Excerpts from a dataset
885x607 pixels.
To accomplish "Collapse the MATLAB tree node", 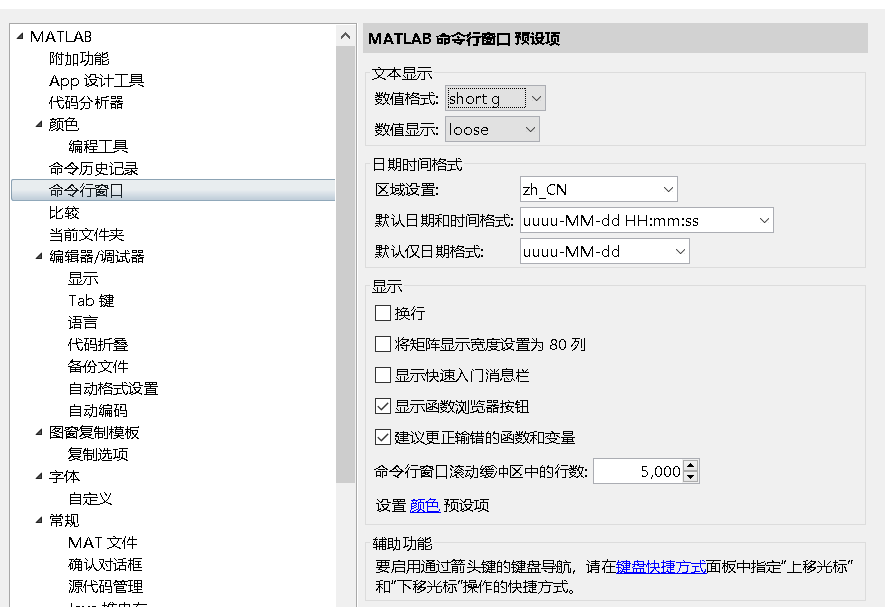I will 18,35.
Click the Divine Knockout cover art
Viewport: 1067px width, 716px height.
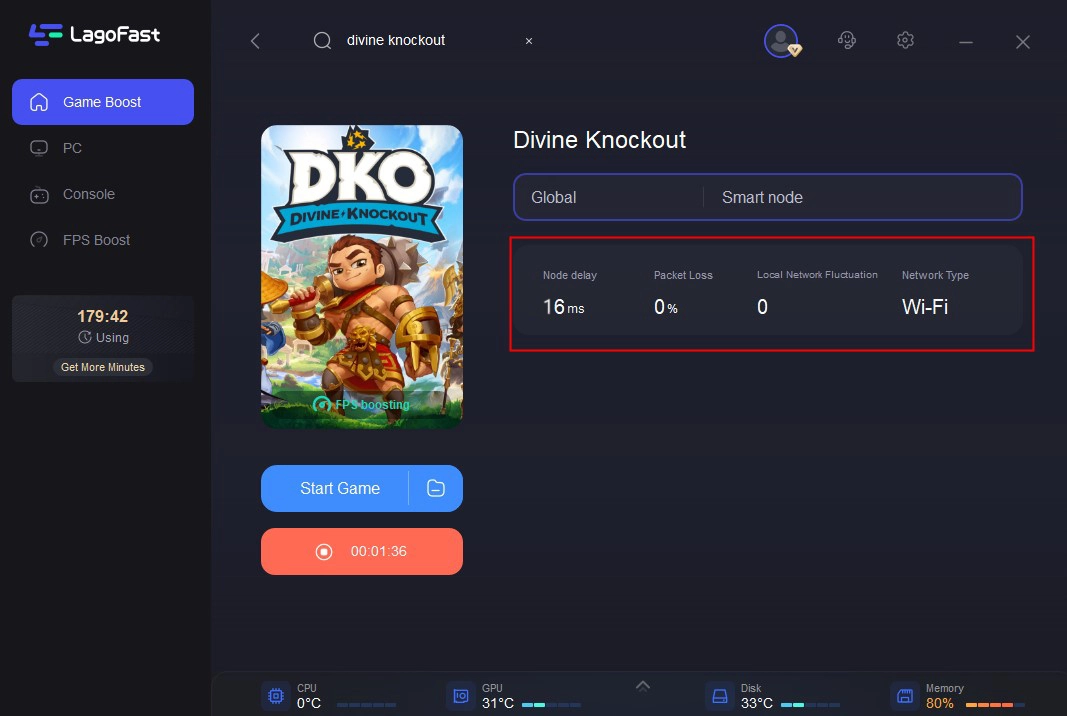[361, 277]
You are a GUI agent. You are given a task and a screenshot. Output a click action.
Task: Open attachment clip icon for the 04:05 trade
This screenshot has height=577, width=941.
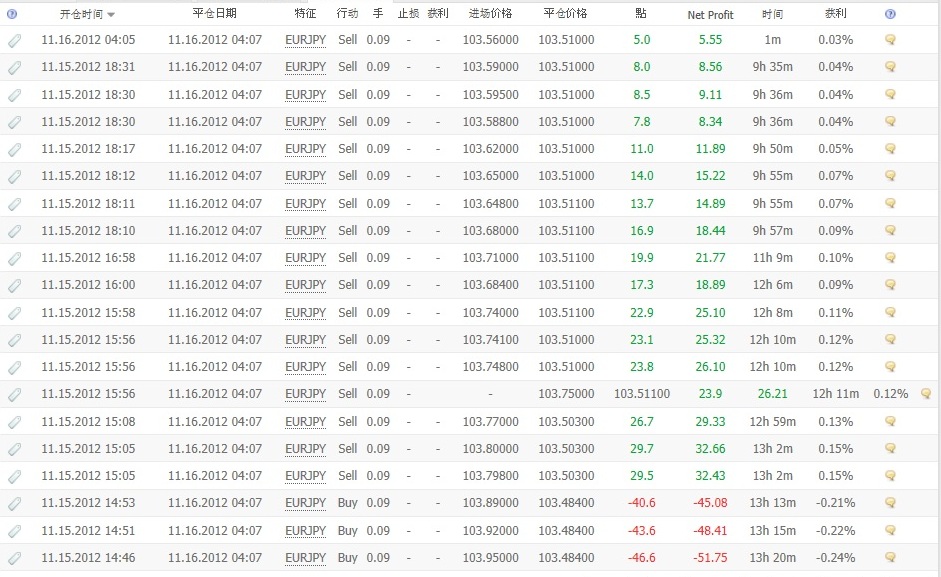pyautogui.click(x=14, y=40)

EXERCISE OBJECTIVE
Beginning at the line above that contains "Click the Divine Knockout cover art" and going on through the line that contains "Task: Open attachment", please copy every line exactly, leaving the pictures out and adding nothing.

RESULT OF THE TASK
Click the Divine Knockout cover art
Viewport: 1067px width, 716px height.
[361, 277]
You are a GUI agent. You are given a task and a screenshot. Output a click action.
Task: Open attachment clip icon for the 04:05 trade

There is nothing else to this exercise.